* start *
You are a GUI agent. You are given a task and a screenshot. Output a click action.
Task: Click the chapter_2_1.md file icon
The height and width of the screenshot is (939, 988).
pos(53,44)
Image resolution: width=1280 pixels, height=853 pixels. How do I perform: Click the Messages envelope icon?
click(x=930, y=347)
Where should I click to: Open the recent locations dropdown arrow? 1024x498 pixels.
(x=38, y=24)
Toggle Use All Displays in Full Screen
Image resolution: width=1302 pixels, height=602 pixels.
* end *
* start *
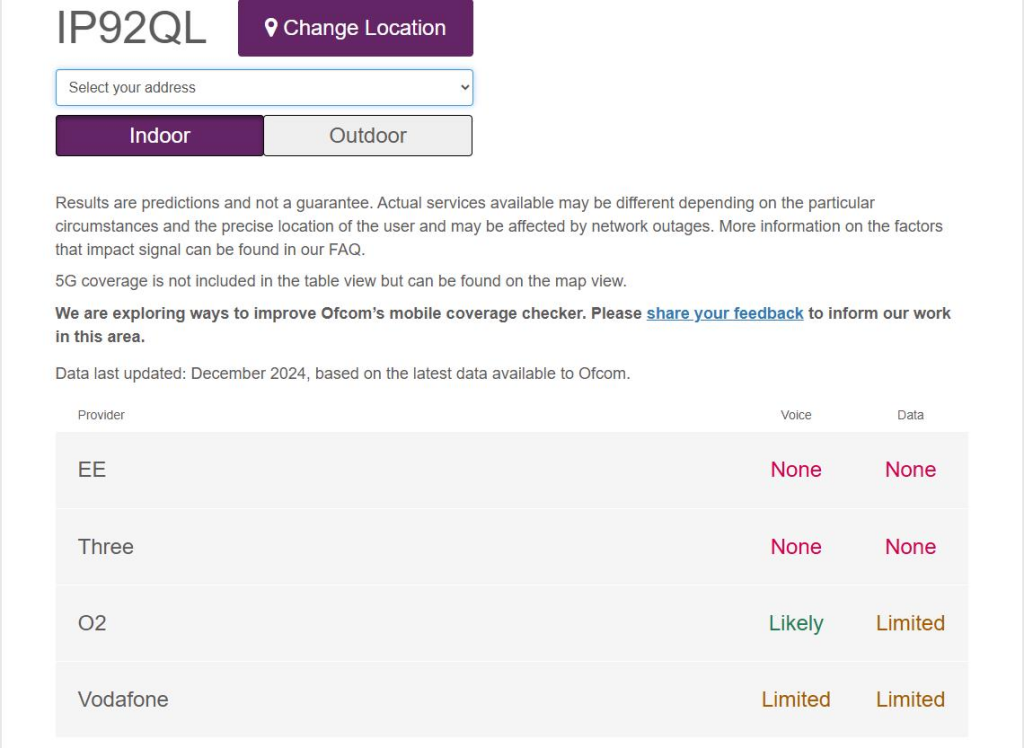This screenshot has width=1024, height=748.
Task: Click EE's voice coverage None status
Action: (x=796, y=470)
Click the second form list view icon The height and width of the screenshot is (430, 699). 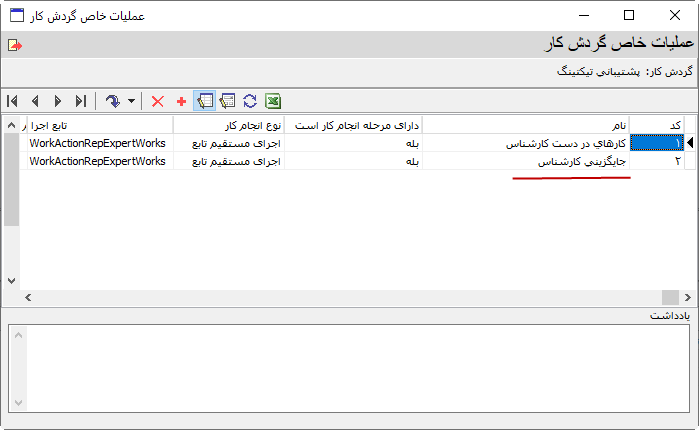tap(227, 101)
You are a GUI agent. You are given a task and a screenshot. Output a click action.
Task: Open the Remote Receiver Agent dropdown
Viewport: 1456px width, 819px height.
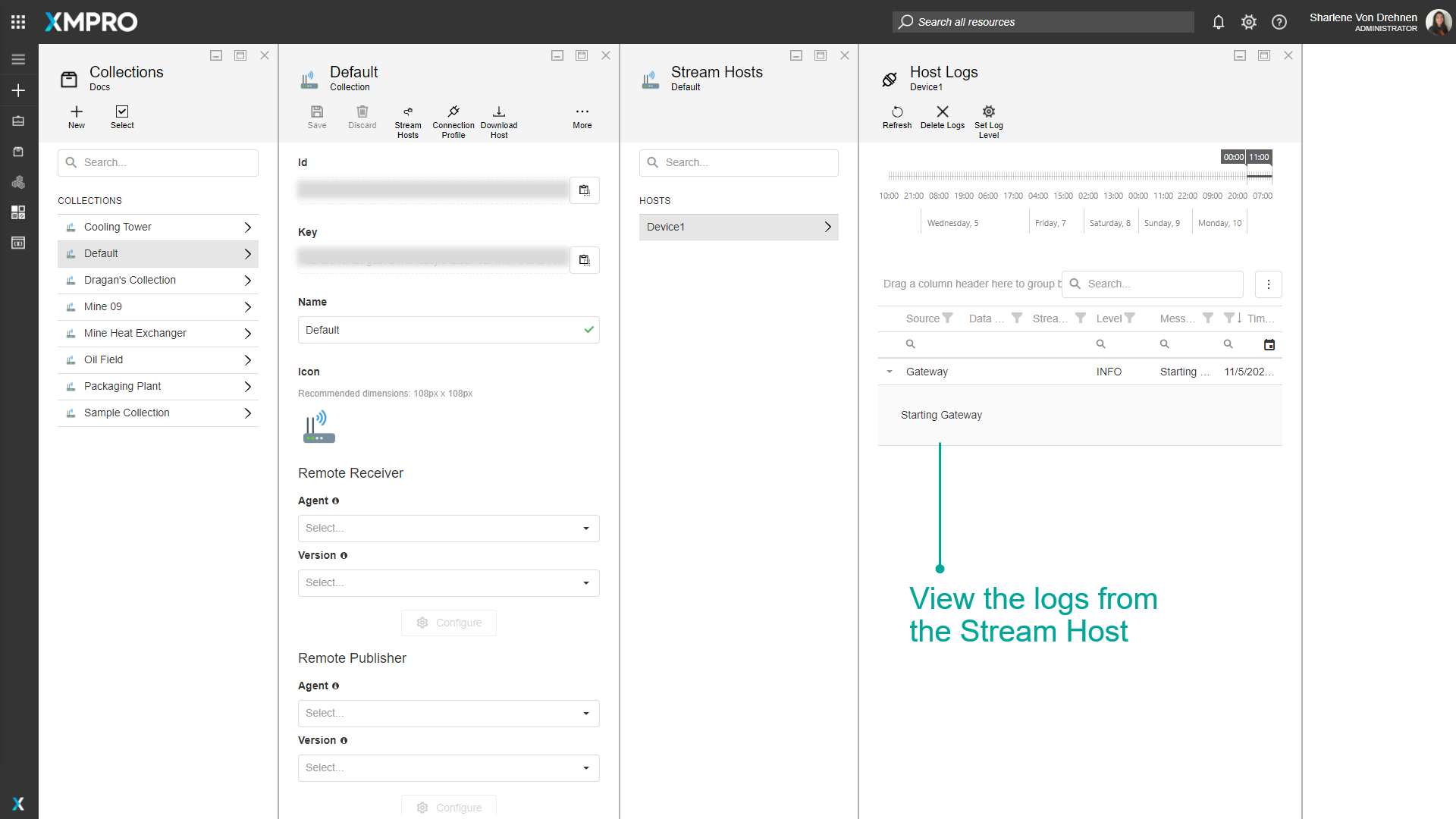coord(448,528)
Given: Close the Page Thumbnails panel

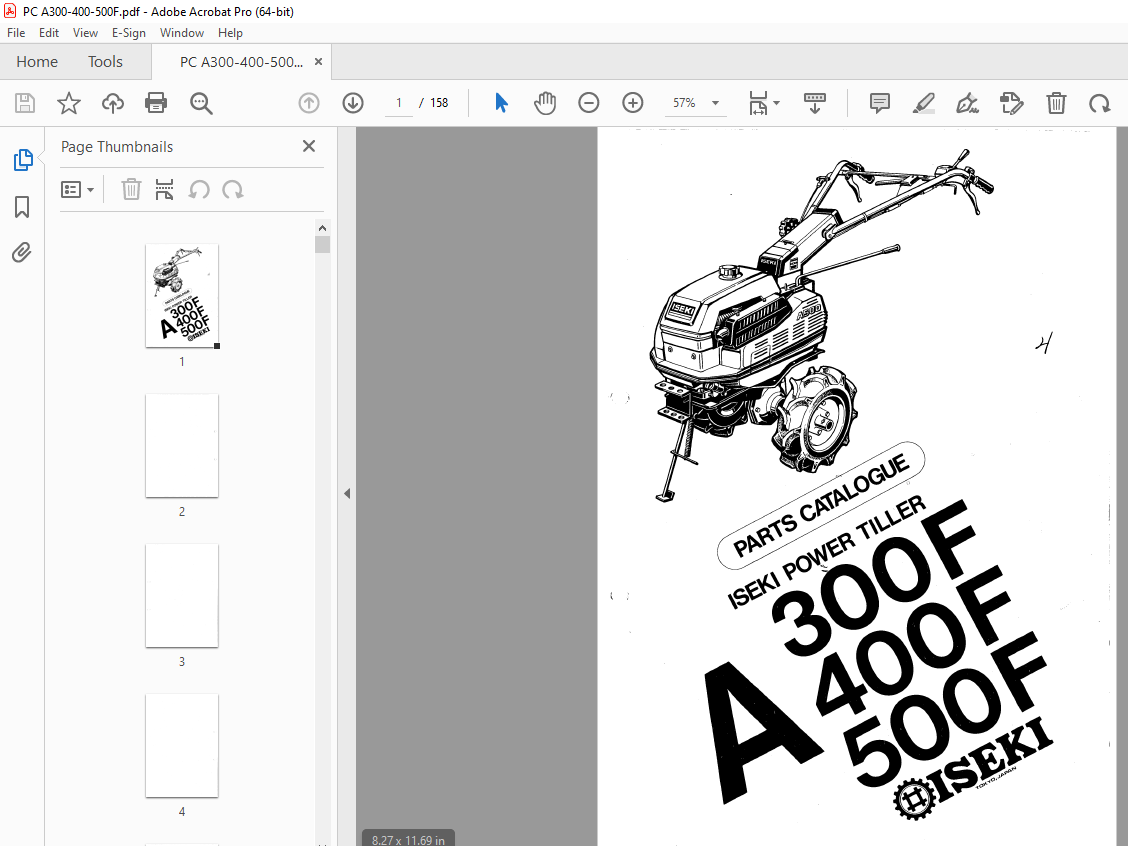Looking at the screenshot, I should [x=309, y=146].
* end *
● Your instructions: Lay out as a numbered list the lines in the records, starting with the line that contains "Where should I" and going on through the line that contains "Image resolution: width=1302". Leave out any blank lines.

● Exercise output:
1. Where should I click to: Open the recent locations dropdown arrow? 1024x498 pixels.
2. (x=38, y=24)
3. Toggle Use All Displays in Full Screen
4. Image resolution: width=1302 pixels, height=602 pixels.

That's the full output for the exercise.